Besides, Chouhan has shown good skills in protecting his political interests. In 2011, he ensured that Uma Bharti would not interfere in Madhya Pradesh on her return to the BJP by tying it up with her being restrained to home state Uttar Pradesh.
Last year, he engineered Narendra Tomar’s replacement of Prabhat Jha as state unit chief. Nobody saw Jha’s departure coming and he famously compared the secrecy to that surrounding the nuclear blasts in Pokhran.
It helps Chouhan’s case that he is seen to have the support of senior BJP leaders L K Advani and Sushma Swaraj, both of whom have accepted Modi’s ascendancy reluctantly.
More recently, Chouhan created a flutter at the launch of his Jan Ashirvad Yatra from Ujjain on July 23, when party posters carried no pictures of Modi, the BJP’s chief campaigner, while pictures of other top party leaders were on display. Sushma, among the BJP’s prime ministerial contenders, was called to flag off the tour — which is to cover 220 of the state’s 230 constituencies.
At the Ujjain launch, Chouhan’s message was clear: “Only look at me and the lotus.” For the first time he himself publicly brought up the dumper case. While the mere mention of the charge — that he misused his official position to rent out dumper trucks to an industrial house as a quid pro quo for allotting a mining lease — used to visibly unsettle him even in private earlier, he has crossed that hurdle on the back of favourable court judgements.

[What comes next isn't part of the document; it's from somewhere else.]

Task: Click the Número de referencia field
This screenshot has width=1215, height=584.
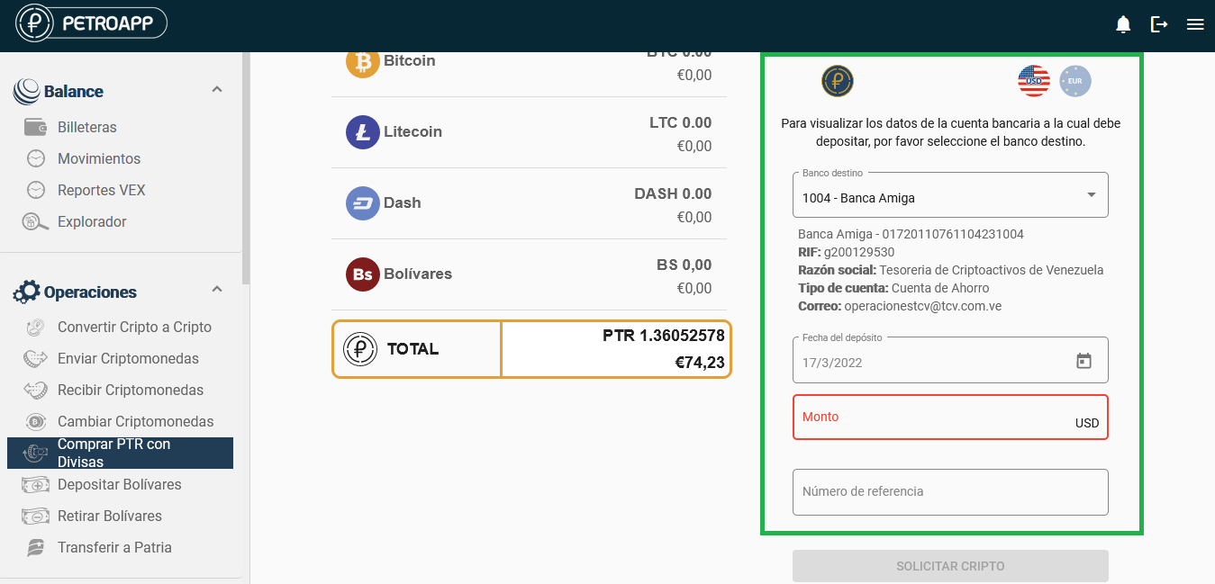Action: pos(950,491)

That confidence also shows in the other charges that the Opposition throws at him. The Congress has launched a smear campaign, the CM proclaims, because “Shivraj Singh Chouhan haunts their dreams”. A series of corruption scandals and eye-popping details of seizures from junior government employees have not affected the CM’s personal image either.
A bitterly divided Congress, split between groups loyal to Digvijaya Singh, Jyotiraditya Scindia, Kamal Nath, Satyavrat Chaturvedi and Suresh Pachauri, has made Chouhan’s job easier. Last month the Congress’s no-confidence motion was scuttled in the Assembly when Chouhan, in a master stroke, got the Congress deputy leader to switch sides.

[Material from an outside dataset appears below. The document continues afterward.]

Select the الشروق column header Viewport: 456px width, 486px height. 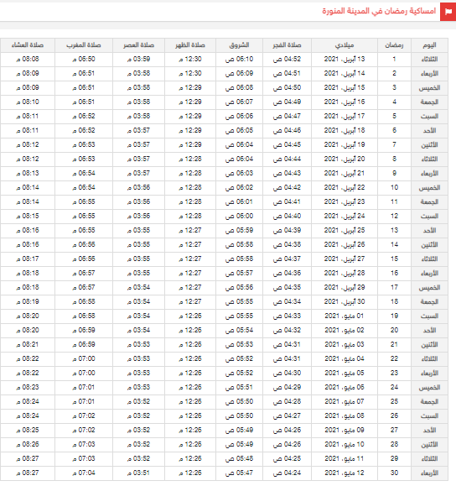239,45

The BSP and Samajwadi Party have only marginal presence.
Chouhan and wife Sadhna Singh, whose ambitions — so to speak — are not as cautiously couched, slapped a criminal defamation suit against leader of the Opposition Ajay Singh. Singh has accused the Chouhans of personal corruption and said his relatives have minted money in the past few years.
Shiv Kumar Sharma, who recently floated the Kisan Mazdoor Praja Party, accuses that health and education infrastructure across the state is abysmal. “A major chunk of funds is spent on building Chouhan’s image,” he claims.
Calling him “bhashanveer (one who keeps giving speeches)”, Sharma says: “How can a leader be called honest if his ministers are alleged to have indulged in corruption?”
Transparency International member Ajay Dubey says the BJP government has not given any evidence to prove its claims of ‘zero tolerance towards corruption’ and, worse, not even given sanctions in cases pending from the previous Congress government. It has also failed to confiscate even one property under its special anti-corruption law, Dubey adds.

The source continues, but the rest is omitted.